Wednesday, November 26, 2025

Ben Waters, Trader: Applications of AI in Data Analytics

a computer chip with the letter a on top of it

Ben Waters, trader, is an experienced portfolio manager who is astute in managing and taking on reasonable risk to achieve outsized returns. This article will look at data analytics and how the increasing integration of AI is helping to speed up processes, reduce costs and enhance decision-making.

AI is transforming the way that businesses analyse data – as Benjamin Waters, trader can attest – enabling them to process vast troves of information infinitely more quickly. AI is revolutionising data analysis by automating tasks that previously took days or weeks for human employees to complete, simultaneously speeding up processes and revealing valuable insights.

AI in data analytics is essentially the application of AI to analyse large data sets, enabling data scientists and analysts to identify emerging trends and gain insights into the behaviour of consumers. Using powerful machine learning algorithms, AI can help make sense of vast troves of data quickly and with greater precision.

Businesses operating in market segments like finance and insurance are leveraging AI tools to gain an edge in language understanding, image recognition and strategy optimisation. Integrating robotic automation and big data analytics, AI poses potential to transform not only individual businesses but entire industries, addressing governance principles and managing risk more effectively.

AI generates deeper insights from data, improving knowledge tests and enhancing data visualisation to improve decision-making. Although challenges in the rollout of AI exist – for example, the need to invest in hardware and train workforces to implement it effectively – AI’s ongoing evolution is pushing the boundaries in virtually every market sector today, chief among them data analysis.

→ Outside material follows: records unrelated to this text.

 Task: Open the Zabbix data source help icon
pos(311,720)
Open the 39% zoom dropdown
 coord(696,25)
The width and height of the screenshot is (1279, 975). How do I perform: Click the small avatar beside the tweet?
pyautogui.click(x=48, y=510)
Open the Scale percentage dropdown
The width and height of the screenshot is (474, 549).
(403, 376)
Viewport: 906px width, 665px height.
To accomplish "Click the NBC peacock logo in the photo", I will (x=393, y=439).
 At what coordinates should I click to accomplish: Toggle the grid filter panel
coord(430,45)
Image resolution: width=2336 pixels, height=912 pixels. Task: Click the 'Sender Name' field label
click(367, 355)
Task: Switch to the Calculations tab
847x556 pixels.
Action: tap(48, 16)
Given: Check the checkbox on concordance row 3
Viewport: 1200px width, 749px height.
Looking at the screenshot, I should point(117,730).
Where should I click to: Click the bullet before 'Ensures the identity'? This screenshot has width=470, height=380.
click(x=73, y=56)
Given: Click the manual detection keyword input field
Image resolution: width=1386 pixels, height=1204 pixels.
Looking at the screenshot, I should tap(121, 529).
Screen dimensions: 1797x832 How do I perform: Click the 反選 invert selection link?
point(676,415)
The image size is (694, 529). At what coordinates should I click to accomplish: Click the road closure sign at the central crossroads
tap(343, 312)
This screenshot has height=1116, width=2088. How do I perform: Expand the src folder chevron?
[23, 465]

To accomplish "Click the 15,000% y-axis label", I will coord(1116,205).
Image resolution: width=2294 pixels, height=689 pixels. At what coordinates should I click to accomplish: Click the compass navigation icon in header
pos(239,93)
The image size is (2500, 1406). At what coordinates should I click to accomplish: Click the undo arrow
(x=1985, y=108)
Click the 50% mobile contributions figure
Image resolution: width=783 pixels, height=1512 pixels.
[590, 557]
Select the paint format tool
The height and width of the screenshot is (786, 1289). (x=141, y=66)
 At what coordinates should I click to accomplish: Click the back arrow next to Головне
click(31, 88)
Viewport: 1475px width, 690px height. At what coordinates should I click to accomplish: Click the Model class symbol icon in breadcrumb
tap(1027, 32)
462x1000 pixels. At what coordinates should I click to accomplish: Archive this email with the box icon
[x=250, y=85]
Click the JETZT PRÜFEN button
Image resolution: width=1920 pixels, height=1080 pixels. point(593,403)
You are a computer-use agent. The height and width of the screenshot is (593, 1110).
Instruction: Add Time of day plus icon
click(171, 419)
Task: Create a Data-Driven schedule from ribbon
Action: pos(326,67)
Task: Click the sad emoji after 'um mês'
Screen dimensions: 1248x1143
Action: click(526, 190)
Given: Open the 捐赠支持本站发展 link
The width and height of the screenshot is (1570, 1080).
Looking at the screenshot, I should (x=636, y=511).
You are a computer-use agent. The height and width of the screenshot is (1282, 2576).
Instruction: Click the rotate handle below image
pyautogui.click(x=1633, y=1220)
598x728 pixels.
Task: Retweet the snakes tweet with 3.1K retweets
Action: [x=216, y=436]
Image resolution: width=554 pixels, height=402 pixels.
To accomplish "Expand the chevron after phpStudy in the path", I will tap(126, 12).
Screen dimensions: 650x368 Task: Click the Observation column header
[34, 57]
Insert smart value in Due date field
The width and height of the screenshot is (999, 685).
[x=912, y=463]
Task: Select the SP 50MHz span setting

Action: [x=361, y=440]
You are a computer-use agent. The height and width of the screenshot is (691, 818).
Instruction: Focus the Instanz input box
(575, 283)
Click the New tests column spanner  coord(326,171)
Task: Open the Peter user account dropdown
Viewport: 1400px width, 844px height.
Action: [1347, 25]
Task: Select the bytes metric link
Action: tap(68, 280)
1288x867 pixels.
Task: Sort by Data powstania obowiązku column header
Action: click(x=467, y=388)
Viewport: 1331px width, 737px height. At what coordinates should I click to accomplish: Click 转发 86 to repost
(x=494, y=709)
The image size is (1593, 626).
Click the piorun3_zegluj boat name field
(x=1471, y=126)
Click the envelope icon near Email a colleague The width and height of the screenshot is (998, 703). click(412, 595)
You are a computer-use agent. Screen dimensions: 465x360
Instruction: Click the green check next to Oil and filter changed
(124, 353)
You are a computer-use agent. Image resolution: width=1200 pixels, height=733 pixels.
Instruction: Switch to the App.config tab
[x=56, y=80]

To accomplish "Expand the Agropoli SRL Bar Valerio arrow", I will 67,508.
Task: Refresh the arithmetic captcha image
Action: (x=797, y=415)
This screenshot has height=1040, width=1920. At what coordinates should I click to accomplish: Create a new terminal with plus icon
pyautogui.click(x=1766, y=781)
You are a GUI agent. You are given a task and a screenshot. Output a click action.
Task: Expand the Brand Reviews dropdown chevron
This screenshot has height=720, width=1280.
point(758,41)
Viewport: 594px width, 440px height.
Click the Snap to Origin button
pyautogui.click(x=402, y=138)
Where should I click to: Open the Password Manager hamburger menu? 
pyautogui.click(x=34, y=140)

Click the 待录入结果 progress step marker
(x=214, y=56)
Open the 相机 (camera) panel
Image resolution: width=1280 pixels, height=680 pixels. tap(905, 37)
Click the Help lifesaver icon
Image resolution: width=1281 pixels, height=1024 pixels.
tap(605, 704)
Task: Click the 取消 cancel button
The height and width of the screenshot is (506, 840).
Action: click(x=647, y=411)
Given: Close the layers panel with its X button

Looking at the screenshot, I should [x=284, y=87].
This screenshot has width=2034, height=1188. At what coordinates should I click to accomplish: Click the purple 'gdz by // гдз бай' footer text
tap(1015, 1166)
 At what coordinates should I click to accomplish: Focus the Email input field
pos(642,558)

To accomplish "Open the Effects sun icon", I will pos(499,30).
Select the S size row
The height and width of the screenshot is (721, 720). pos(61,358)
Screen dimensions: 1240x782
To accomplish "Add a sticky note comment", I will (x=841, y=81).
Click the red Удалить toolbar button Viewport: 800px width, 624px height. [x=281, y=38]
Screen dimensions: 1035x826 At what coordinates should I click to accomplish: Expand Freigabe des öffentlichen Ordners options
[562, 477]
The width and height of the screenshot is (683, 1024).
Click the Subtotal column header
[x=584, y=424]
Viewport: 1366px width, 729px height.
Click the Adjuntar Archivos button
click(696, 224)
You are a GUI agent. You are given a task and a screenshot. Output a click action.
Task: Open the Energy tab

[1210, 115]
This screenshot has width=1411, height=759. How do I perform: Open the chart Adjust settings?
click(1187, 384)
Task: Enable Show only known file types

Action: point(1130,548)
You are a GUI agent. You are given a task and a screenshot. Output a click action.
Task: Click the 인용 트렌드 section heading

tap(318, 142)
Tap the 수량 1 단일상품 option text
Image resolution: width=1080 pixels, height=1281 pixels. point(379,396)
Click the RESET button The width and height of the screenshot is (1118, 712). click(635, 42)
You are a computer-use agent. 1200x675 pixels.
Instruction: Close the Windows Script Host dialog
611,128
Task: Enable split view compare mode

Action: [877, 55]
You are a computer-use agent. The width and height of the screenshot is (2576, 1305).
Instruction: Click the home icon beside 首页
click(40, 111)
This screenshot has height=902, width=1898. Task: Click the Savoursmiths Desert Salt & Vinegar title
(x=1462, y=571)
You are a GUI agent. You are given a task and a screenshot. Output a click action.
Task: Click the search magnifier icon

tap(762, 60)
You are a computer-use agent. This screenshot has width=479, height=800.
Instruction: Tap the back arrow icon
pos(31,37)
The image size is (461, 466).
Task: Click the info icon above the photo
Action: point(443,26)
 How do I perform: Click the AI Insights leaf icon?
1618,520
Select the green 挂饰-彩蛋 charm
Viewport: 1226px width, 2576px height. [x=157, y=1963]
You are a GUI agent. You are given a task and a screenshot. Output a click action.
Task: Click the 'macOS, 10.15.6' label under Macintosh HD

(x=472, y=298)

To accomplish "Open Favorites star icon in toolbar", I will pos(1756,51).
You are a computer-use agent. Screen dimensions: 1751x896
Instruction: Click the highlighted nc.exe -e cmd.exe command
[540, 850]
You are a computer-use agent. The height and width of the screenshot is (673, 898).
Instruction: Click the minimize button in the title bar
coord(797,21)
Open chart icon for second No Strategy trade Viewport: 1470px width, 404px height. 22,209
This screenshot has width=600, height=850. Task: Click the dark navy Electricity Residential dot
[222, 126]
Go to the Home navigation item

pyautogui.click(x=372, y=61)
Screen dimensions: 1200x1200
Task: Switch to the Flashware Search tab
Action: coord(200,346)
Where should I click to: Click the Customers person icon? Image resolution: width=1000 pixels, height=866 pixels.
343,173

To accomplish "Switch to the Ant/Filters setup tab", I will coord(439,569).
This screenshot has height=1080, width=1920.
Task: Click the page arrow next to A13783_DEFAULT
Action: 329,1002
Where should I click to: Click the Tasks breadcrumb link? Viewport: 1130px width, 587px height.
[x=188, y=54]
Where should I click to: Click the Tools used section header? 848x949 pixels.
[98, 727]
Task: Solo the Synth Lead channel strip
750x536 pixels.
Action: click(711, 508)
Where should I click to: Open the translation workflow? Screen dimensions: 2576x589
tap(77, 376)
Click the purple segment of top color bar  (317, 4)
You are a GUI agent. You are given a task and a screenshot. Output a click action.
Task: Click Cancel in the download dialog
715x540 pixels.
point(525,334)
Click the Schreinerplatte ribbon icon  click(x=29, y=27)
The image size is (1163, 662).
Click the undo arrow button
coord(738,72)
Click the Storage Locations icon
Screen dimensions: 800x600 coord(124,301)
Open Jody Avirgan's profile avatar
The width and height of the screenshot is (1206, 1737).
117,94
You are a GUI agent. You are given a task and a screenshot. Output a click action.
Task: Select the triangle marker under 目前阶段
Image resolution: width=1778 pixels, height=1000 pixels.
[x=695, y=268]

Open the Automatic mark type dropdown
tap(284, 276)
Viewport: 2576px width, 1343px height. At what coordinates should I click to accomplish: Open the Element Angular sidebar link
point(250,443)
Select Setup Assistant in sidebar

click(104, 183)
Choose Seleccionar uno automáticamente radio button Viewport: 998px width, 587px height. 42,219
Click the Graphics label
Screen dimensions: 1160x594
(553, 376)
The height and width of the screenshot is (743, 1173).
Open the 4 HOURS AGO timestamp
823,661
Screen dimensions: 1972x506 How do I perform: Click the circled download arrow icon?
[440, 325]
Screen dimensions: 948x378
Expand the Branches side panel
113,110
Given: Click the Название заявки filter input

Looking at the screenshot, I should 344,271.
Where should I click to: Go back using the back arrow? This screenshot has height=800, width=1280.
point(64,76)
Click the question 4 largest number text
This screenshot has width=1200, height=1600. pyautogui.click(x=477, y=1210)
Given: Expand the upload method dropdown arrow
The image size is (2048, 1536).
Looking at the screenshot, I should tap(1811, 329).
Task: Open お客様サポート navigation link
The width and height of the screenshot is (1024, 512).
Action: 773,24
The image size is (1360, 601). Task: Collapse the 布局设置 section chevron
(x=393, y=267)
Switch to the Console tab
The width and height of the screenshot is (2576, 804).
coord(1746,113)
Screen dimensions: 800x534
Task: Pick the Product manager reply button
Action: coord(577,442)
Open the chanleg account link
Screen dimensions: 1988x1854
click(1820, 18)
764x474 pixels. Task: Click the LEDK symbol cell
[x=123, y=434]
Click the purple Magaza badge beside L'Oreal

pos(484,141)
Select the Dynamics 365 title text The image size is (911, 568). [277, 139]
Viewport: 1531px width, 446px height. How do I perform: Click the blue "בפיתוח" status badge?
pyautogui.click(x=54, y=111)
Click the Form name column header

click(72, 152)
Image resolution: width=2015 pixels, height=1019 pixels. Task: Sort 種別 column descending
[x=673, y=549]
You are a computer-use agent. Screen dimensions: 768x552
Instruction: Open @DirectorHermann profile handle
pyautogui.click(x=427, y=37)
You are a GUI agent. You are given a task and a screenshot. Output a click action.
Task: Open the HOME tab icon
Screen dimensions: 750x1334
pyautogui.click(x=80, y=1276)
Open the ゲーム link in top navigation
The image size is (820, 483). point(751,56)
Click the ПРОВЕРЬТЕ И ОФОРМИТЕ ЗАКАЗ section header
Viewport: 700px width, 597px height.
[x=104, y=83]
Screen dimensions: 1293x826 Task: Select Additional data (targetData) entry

AI systems are transforming the way that businesses analyse data, particularly those operating in industries like finance and insurance. By leveraging advanced AI tools, automation and training computation, companies can transform their data analytics, gaining valuable insights to help them achieve a considerable edge over market rivals. AI systems using language understanding, image recognition and advanced algorithms provide insights to better inform decisions. Although investing in AI technology comes with challenges and risks attached, the benefits are potentially vast, paving the way for faster, more cost-effective and more precise analysis than can be achieved by humans.

Generative AI in data analysis utilises AI technology to glean insights from data. It analyses images and understands language, supporting decision-making and transforming business trajectories. Nevertheless, ethical challenges attach to this technology. For example, it is crucial to train algorithms and models fairly to avoid bias.

AI tools enable data analysts to detect inconsistencies in their data quickly. For example, if the analytics results fail to align with what they predicted, a chatbot can help investigate why this might be. Some AI models actually highlight potential issues or errors before they occur.

AI also provides more democratised access to data. By utilising natural language processing in AI chatbots, organisations can allow non-data users to analyse massive data sets quickly, extracting key insights. This makes it easier for non-specialist users to gain access to complex datasets without needing to be conversant with technical languages associated with data science.

As AI continues to gain momentum, the skill set required for data analysts and scientists is evolving. In addition to core competencies, they must also possess knowledge of machine learning and other AI concepts, including gaining a thorough understanding of how AI models are trained, how they function and how they interpret results. For data analysts to succeed in an AI-driven world, they need to be proficient in using AI platforms and tools that demand technical proficiency. In addition, soft skills such as creativity, critical thinking, effective communication and strategic decision-making are becoming more crucial than ever before, enabling them to present data insights and explain the implications clearly and making complex data more accessible for non-technical audiences.